[SOURCE EXTRACT]:
##############################

Note that the maingrid still has data points in regions where subgrids are defined, and that, on the boundary of a subgrid, they must agree with the values in the subgrid.
Subgrids, in turn, may have subgrids of their own, which may have subgrids of their own, etc.
A non-uniform grid file takes the form of a special comment block followed by multiple normal grid definitions.
The special comment block defines the grid hierarchy, and consists of comments beginning with # namdnugrid.
An example follows:
# namdnugrid version 1.0
# namdnugrid maingrid subgrids count 2
# namdnugrid subgrid 1 generation 1 min x1 y1 z1 max x2 y2 z2 subgrids count 2
# namdnugrid subgrid 2 generation 2 min x3 y3 z3 max x4 y4 z4 subgrids count 0
# namdnugrid subgrid 3 generation 2 min x5 y5 z5 max x6 y6 z6 subgrids count 0
# namdnugrid subgrid 4 generation 1 min x7 y7 z7 max x8 y8 z8 subgrids count 0
The maingrid is described by the number of subgrids.

##############################

[AIM OF THE EXERCISE]:
Can you print the part of the passage on non-uniform grid files that begins at the words "Subgrids, in turn, may" and stops after "normal grid definitions."? The material here has nothing to do with the passage on non-uniform grid files.

[STORED DATA]:
##############################

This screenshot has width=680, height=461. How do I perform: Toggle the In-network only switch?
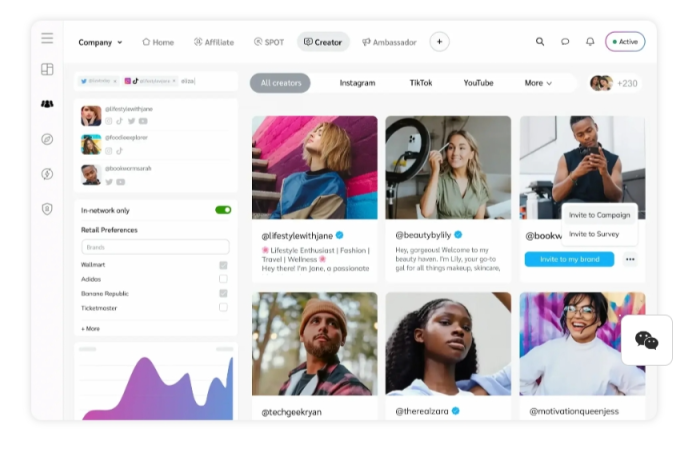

##############################

[TASK OUTPUT]:
Subgrids, in turn, may have subgrids of their own, which may have subgrids of their own, etc.
A non-uniform grid file takes the form of a special comment block followed by multiple normal grid definitions.